Hope she's better soon. It's rotten watching them be unwell and you can't help them much.
X


----------



## Wyxie (Apr 10, 2013)

Wyxling used to have a lot of problems with dry coughs.  She doesn't really get ill much, but any cold would invariably result in a cough that just lingered.  I cannot help but wonder about the after effects of living in a very smoke filled environment.

We have been to the GP a couple of times and she's been thoroughly checked out, no asthma etc, just gets coughs that won't go.  

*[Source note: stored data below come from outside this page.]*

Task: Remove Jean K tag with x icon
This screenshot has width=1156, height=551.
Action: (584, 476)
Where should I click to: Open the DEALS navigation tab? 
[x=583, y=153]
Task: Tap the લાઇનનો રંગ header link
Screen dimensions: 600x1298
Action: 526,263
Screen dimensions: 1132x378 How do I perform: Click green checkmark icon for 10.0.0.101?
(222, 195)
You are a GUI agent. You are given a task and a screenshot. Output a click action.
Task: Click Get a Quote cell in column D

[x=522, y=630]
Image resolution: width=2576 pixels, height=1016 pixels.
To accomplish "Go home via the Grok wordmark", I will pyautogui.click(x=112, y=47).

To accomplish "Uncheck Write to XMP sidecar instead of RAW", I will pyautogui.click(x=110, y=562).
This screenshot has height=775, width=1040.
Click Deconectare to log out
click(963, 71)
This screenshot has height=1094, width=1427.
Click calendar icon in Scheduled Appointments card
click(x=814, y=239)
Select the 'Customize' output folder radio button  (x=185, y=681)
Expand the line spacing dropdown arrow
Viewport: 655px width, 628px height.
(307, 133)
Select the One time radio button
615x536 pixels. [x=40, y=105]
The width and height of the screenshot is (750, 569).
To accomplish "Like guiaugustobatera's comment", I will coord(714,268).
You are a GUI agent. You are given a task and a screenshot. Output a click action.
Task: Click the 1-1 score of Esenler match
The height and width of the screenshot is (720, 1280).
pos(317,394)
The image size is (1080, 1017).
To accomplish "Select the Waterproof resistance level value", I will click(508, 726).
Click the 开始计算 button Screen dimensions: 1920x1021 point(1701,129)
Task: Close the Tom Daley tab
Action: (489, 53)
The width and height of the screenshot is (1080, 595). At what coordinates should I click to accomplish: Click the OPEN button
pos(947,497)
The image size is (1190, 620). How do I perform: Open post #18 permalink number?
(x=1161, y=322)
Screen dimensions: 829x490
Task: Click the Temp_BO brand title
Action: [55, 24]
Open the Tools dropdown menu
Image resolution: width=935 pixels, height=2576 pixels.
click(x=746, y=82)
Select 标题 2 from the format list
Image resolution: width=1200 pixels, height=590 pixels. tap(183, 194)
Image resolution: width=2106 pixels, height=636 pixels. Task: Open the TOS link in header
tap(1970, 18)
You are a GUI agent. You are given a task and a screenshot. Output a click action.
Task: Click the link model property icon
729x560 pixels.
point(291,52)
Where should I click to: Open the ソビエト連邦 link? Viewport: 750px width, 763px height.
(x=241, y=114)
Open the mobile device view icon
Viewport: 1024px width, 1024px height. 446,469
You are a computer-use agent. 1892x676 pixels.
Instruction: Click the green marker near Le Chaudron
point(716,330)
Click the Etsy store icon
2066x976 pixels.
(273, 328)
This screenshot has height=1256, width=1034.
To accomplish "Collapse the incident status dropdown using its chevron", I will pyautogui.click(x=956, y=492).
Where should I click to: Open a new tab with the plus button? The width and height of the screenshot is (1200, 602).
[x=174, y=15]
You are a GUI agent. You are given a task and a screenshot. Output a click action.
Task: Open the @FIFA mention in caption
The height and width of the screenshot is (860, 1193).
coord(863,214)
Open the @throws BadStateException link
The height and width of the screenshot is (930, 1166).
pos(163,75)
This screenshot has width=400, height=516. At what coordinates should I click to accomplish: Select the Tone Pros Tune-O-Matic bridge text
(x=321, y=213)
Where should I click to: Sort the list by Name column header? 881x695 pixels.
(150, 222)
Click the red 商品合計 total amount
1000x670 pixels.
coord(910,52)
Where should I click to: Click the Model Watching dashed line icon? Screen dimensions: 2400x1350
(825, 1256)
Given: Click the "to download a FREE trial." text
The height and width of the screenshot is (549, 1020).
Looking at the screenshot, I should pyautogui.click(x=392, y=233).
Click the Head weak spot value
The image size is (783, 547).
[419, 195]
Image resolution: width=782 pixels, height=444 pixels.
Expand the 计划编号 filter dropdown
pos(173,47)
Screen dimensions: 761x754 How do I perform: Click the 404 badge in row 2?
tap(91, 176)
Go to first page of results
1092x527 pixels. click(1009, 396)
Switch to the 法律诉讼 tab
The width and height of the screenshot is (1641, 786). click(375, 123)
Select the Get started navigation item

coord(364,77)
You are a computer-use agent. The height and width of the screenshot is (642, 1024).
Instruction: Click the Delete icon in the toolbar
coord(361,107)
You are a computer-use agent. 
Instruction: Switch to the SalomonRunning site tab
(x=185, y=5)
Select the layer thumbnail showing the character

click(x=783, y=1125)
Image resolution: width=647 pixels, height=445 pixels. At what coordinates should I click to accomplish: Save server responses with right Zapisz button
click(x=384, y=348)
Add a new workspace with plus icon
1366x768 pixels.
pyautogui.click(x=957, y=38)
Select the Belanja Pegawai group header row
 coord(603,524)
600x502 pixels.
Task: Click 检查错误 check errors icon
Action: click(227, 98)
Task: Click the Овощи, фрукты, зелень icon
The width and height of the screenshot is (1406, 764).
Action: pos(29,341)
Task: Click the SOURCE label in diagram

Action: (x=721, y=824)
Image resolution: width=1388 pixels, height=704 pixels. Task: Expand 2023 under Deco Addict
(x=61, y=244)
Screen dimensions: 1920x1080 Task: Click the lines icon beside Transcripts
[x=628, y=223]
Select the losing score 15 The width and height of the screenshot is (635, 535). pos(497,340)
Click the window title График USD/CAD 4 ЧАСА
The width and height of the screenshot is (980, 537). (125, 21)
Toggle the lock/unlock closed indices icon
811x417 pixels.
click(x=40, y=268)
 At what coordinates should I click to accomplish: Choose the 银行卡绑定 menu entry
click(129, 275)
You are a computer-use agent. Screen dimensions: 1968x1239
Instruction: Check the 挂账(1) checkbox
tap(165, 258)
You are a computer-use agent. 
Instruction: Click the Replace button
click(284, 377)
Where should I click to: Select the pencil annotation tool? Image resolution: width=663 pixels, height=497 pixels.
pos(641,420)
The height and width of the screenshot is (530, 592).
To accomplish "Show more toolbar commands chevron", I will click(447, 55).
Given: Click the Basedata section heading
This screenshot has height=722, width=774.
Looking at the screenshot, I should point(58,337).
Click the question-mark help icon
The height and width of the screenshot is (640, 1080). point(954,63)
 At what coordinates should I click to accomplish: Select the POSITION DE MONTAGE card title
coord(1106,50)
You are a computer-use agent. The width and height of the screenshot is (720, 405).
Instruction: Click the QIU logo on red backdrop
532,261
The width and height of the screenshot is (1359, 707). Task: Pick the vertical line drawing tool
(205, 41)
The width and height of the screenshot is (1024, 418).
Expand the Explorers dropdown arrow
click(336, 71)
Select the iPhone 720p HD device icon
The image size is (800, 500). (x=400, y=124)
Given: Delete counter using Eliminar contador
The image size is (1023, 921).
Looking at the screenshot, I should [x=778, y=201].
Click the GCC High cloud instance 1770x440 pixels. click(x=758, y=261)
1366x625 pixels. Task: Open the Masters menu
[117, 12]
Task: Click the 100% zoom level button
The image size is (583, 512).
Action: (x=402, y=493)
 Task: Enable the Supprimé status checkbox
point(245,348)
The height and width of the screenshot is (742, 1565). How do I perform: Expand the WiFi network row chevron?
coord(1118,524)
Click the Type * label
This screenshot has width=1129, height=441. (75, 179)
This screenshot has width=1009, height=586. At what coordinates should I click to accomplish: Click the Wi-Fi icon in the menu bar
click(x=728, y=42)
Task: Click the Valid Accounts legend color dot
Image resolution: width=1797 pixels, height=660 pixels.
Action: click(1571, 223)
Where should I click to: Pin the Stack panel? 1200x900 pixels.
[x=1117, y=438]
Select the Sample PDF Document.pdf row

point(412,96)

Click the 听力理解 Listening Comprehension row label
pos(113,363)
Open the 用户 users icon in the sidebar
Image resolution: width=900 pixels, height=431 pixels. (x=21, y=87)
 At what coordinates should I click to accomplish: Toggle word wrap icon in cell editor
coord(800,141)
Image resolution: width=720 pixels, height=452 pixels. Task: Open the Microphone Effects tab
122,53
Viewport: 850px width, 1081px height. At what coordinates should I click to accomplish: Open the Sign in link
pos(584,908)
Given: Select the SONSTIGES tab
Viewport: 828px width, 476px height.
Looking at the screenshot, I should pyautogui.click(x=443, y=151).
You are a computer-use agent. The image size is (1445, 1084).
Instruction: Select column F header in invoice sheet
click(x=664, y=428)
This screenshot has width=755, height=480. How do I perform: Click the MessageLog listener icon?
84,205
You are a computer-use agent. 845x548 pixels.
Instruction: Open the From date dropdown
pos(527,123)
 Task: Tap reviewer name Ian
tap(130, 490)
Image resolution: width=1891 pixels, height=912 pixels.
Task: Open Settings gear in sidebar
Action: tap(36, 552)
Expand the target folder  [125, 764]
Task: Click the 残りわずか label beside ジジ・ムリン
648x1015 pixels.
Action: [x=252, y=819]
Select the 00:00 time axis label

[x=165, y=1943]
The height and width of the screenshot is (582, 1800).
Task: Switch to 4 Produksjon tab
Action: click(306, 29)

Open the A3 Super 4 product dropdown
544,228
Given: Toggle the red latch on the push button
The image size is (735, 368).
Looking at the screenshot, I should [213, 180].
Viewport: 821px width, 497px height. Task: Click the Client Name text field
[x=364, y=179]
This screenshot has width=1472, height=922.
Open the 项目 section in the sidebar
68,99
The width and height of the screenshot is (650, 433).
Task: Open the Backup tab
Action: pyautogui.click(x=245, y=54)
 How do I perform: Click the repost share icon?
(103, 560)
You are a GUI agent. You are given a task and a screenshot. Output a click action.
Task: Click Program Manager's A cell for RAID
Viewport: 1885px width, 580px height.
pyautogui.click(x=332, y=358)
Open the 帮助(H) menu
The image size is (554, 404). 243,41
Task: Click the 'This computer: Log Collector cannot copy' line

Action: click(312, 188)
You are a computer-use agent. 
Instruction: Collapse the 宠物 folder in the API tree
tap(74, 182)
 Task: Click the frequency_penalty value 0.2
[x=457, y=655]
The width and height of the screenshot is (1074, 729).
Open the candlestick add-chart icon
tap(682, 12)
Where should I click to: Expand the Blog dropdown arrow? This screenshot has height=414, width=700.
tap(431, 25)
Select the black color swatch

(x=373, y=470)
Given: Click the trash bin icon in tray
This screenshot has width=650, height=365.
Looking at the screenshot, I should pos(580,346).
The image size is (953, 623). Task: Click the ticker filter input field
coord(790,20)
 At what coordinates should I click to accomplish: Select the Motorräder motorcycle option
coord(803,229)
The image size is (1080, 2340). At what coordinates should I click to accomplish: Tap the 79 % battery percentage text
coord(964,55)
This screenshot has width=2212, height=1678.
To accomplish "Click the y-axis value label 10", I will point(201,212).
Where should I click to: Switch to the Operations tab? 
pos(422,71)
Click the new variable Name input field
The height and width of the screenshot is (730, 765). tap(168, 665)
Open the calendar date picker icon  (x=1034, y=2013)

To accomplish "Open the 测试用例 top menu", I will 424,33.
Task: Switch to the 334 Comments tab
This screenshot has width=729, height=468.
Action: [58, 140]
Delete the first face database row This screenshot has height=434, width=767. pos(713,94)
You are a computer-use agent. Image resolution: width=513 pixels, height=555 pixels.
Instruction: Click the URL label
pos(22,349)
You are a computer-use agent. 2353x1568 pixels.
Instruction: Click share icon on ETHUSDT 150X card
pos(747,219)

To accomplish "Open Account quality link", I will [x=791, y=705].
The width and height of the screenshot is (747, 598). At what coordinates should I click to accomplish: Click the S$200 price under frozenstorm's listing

The only thing I've been able to do to get her to sleep when she's really been coughing a lot is for her to sleep on my lap, so she's pretty much sitting up.  I've spent a few nights half dozing on the chair in her room when she was younger, which sucked tbh, and now I have a very comfortable extra pillow/duvet arrangement that I can chuck into her bed and so I can sleep almost sat up propped up on a load of pillows, and she lies on her tummy, on top of me.  It's not ideal, but she sleeps like a stone and I at least get a warm reasonably comfortable rest and some sleep!  Luckily she doesn't seem to get it so much now, but we've had a couple of bad nights this week and I was in her bed for half of last night.


----------



## northernmonkey (Sep 25, 2008)

The Vicks on feet works for my dd who always suffers from a cough for weeks after having a cold.  I'm not sure how it works but it does!


----------



## AoC (Oct 28, 2008)

Vicks and socks, definitely.  The glycerine based cough syrups (the apple flavoured benylin one is a fave here) seem to help but not for long.  A sippy cup full of water by the bed, so she can sip when she needs to.  A contained of water on the radiator, to humidify the room?

Hope she's better soon.


----------